The Italian Executioners: The Genocide of the Jews of Italy

Image of The Italian Executioners: The Genocide of the Jews of Italy
Release Date: 
August 28, 2018
Princeton University Press
Reviewed by: 

For the most part, what attention has been paid in the last 70 years to the events of the Holocaust in Italy has largely been a matter of the “good Italians” who protected, opposed, and/or actively resisted the Germans or assisted Jews in their efforts to avoid arrest, deportation, and extermination. There really hasn’t been much exploration or publicity when it comes to those who actively assisted the Germans in their nefarious “Final Solution.”

Postwar, many of those who did join with the Germans in this undertaking were not prosecuted, acquitted due to lack of evidence or mitigating circumstances, served minimal terms in prison, or had their sentences commuted after a relatively short period of time. Given Italy’s long history of Fascism and Axis partnership with Germany, it shouldn’t be surprising that there were many Italians with “dirty hands.”

This was particularly evident in the 20 or so months following Mussolini’s removal from power in the summer of 1943 and the establishment of a further Fascist “social republic” in northern Italy, through Germany’s sponsorship and support. It wasn’t really until this point that Jews were persecuted to the fullest extent in Italy in spite of racial, anti-Semitic laws passed in 1938 which placed many public, political, academic, and other restrictions on Jewish Italians.
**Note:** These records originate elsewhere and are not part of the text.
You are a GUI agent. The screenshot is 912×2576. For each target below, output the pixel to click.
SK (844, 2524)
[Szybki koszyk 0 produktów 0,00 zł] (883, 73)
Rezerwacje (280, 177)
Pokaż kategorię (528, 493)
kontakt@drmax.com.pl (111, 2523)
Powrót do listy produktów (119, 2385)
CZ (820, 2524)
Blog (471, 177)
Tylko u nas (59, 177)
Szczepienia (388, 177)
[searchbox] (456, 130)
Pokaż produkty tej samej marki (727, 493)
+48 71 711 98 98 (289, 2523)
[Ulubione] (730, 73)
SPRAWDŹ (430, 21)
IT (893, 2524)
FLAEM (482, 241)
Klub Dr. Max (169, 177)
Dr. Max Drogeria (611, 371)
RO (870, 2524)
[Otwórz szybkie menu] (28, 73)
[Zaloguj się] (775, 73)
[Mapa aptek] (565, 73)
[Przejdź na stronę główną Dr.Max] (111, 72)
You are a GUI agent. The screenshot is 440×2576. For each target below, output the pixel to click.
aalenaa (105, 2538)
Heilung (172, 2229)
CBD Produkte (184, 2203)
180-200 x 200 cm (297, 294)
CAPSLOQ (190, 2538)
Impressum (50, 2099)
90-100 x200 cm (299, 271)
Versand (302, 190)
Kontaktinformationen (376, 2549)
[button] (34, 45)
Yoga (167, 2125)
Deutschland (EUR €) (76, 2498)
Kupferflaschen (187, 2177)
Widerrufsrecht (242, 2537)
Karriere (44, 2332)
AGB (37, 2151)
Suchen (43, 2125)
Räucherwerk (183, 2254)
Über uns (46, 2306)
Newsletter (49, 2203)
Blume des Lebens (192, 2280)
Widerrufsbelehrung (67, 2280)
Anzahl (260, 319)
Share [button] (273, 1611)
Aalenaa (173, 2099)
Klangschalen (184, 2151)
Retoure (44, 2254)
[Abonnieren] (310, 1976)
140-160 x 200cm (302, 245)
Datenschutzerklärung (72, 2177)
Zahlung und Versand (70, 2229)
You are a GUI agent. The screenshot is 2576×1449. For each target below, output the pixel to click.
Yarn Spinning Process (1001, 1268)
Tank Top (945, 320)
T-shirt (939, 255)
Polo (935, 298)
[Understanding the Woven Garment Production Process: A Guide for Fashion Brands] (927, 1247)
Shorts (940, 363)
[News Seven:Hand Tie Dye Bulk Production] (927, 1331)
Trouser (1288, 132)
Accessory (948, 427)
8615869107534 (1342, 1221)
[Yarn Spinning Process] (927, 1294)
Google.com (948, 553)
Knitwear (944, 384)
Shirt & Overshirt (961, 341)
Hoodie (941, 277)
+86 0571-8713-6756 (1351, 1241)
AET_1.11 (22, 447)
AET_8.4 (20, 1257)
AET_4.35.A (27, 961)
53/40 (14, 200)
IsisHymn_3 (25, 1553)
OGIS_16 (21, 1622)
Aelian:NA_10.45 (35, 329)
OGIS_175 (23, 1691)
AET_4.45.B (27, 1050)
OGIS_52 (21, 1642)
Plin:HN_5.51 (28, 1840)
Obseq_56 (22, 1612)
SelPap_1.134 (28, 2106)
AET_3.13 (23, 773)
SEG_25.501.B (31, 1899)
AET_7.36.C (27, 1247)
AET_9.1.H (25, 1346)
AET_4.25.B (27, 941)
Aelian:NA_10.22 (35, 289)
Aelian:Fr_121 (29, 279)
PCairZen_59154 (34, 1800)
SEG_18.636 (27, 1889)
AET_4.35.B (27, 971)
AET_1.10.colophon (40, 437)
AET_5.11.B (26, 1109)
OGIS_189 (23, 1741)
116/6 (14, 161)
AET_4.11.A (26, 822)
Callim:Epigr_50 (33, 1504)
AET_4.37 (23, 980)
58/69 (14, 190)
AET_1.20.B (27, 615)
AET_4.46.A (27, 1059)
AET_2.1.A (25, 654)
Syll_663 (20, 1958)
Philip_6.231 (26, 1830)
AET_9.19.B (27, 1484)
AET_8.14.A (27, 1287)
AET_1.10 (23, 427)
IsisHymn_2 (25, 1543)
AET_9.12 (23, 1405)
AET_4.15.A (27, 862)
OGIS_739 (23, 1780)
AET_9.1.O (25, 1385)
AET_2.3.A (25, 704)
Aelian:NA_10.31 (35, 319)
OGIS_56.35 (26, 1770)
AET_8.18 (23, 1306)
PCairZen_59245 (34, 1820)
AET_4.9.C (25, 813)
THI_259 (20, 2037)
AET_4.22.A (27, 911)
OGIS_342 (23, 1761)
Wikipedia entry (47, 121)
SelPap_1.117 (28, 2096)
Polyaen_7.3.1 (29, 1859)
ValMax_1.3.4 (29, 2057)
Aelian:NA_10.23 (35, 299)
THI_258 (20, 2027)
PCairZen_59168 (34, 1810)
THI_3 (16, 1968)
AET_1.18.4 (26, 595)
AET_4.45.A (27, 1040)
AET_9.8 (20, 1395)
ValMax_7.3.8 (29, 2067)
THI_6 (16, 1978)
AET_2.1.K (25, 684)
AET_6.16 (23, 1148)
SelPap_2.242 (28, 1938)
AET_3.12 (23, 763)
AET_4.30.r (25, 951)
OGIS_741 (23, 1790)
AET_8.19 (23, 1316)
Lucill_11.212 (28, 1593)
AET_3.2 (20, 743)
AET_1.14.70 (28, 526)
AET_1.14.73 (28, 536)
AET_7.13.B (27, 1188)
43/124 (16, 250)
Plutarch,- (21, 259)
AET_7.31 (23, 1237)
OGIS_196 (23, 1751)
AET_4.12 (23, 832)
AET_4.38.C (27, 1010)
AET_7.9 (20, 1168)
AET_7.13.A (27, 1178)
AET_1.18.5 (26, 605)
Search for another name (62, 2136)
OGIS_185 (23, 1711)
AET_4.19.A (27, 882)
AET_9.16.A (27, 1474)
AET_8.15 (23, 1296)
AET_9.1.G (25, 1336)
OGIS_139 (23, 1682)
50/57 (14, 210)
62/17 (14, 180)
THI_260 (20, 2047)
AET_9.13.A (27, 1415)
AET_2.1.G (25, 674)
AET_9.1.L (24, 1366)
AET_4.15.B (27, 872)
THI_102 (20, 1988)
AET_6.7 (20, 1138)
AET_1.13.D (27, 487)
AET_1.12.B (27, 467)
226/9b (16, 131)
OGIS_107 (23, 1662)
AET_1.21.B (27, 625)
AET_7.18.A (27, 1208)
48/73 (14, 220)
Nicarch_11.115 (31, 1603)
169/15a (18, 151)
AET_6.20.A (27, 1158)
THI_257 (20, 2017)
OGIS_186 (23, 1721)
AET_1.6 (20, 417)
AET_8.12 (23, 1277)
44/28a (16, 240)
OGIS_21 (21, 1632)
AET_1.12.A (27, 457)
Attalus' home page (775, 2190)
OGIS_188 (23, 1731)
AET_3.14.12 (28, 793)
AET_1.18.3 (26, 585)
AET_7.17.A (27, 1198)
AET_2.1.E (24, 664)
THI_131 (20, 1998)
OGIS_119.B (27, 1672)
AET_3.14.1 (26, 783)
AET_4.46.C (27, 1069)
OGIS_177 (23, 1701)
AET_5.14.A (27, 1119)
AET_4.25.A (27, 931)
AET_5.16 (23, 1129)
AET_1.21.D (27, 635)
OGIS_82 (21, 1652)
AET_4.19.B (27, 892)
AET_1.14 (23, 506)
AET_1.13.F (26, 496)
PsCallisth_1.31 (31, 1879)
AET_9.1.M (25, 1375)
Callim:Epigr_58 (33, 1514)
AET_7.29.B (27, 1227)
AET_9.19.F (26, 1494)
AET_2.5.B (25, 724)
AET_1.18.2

As in Germany and the Greater Reich of occupied territories, the weight of persecution didn’t just involve arrest and deportation to the death and labor camps but also saw Italian Jews lose homes, clothes, furniture, money, and other valuables through outright extortion and confiscation by virtue of being classified as foreign enemies and subject to arrest.

From late 1943 until virtually the end of the war in the spring of 1945, Italian government leaders, Fascist party functionaries, police (military and otherwise), public security, and other agencies, working through census lists from prior years and with the help of informers and even one Jewish turncoat, led the hunt for Jews, many of whom did not survive their experience in the German concentration camp system.

Although this is a relatively short book of 142 pages of text, author Simon Levis Sullam has provided enough research, data and accounts to put the lie to the idea of the “good Italians,” though surely there were some, and has produced a serious indictment and revisionist history of Italy’s collaboration with Germany in committing genocide.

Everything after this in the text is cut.